Le second, en revanche, s’est depuis longtemps positionné comme un défenseur des intérêts états-uniens. Le changement d’équipe de Lenín Moreno a sans aucun doute été la pièce la plus étrange du revirement à droite de l’Amérique latine. Cependant, même l’assertif Rafael Correa aurait eu du mal à résister à la pression d’un pays relativement influent comme le sont les États-Unis. Avec le bâton ou la carotte, la superpuissance a trouvé le moyen d’atteindre l’un de ses principaux objectifs.
L’individu imparfait qui a fait face à l’empire
Au-delà des jugements personnels et du contexte géopolitique international, Julian Assange est poursuivi pour avoir révélé et facilité la révélation des abus des gouvernements soi-disant libéraux. Tortures, vols de la mort, espionnage… Autant d’affaires proscrites par nos systèmes démocratiques et qui, cependant, assurent le « bon » fonctionnement de l’empire américain.
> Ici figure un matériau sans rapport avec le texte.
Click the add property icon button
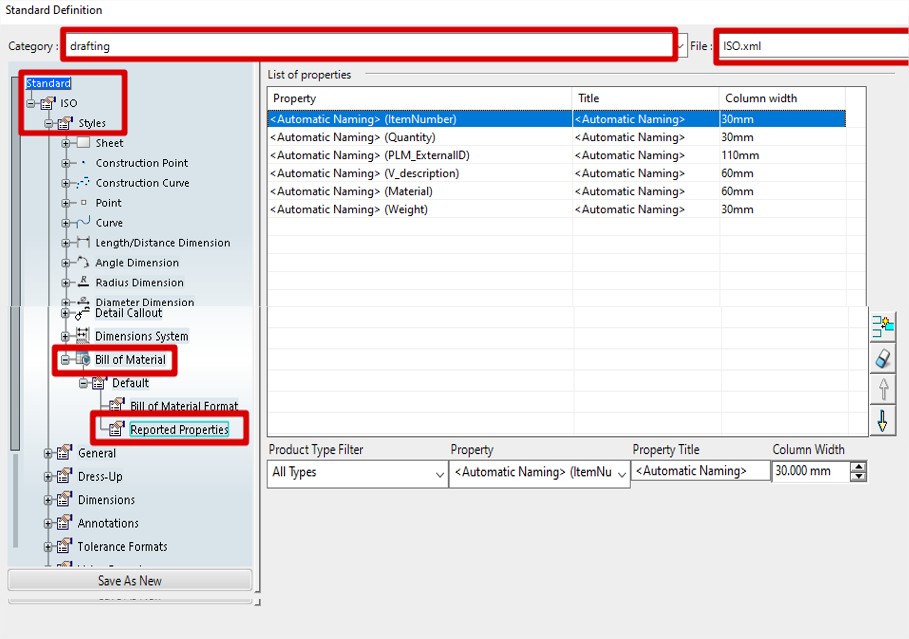Screen dimensions: 909x639 [x=882, y=325]
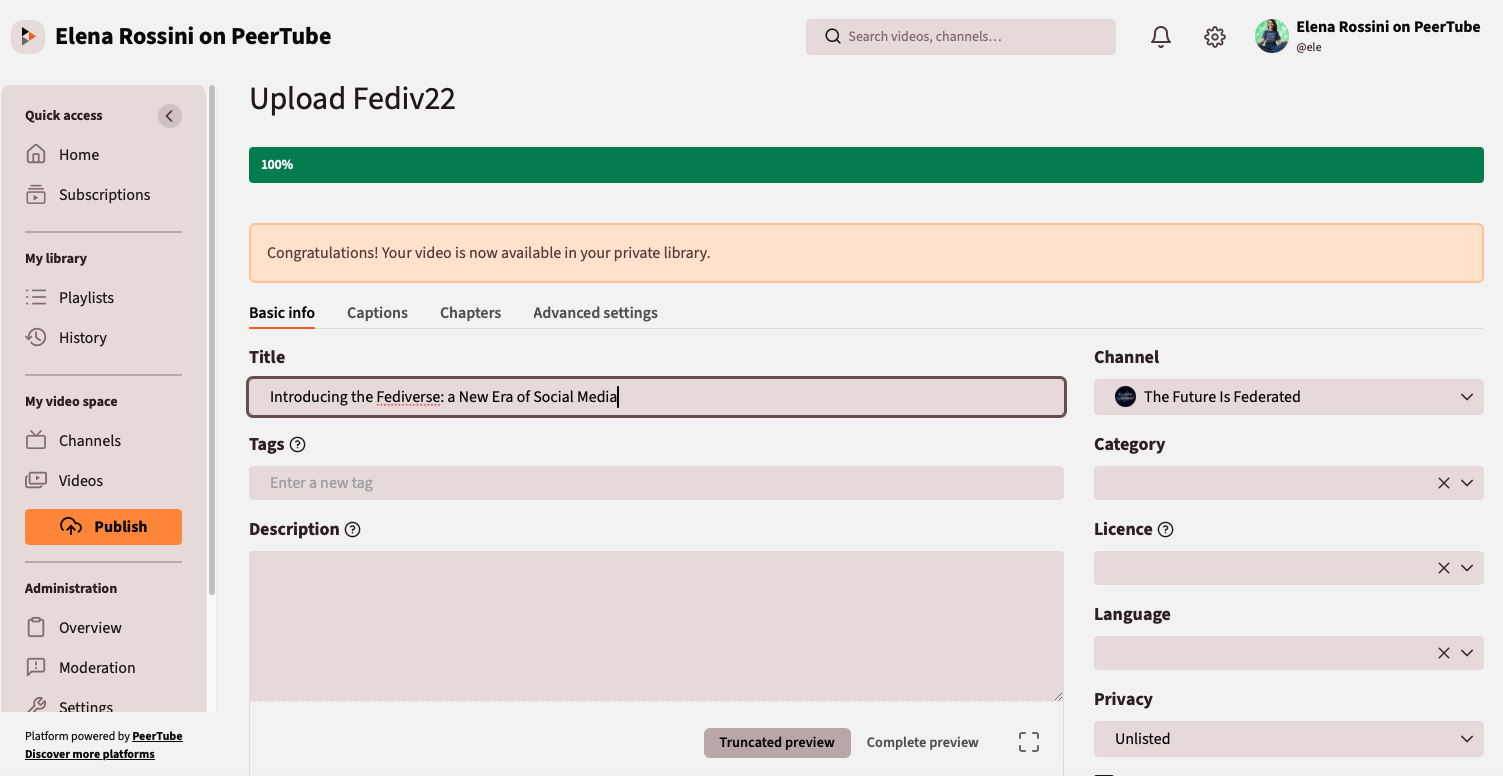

L’interdiction d’établir des traités secrets est une revendication longtemps associée à la tradition révolutionnaire. En 1789 tout comme en 1917, les empires dynastiques étaient méprisés à cause des accords privés entre princes qui se répartissaient le monde. Kant lui-même considérait que les républiques étaient des formes de gouvernement supérieures, car une population informée ne permettrait jamais au gouvernement de manipuler l’opinion publique pour faire la guerre à un pays voisin.
Les travaux d’Assange s’inscrivent dans cette longue tradition. Les accusations de harcèlement sexuel et ses déclarations idéologiques condamnables méritent des éclaircissements et un débat public. Cependant, c’est loin d’être ce que Londres et Washington ont en tête.
Face à la volonté de Trump de juger l’Australien en vertu d’une loi restrictive sur l’espionnage datant de 1917 (!), nous devons défendre le droit des lanceurs d’alerte et de leurs protecteurs de publier des secrets d’État. Sinon, ce précédent mettrait en danger Manning, Snowden, les journalistes qui les ont soutenus et tant d’autres qui se sont sacrifié·es pour déchirer le déguisement libéral de l’hégémonie atlantique.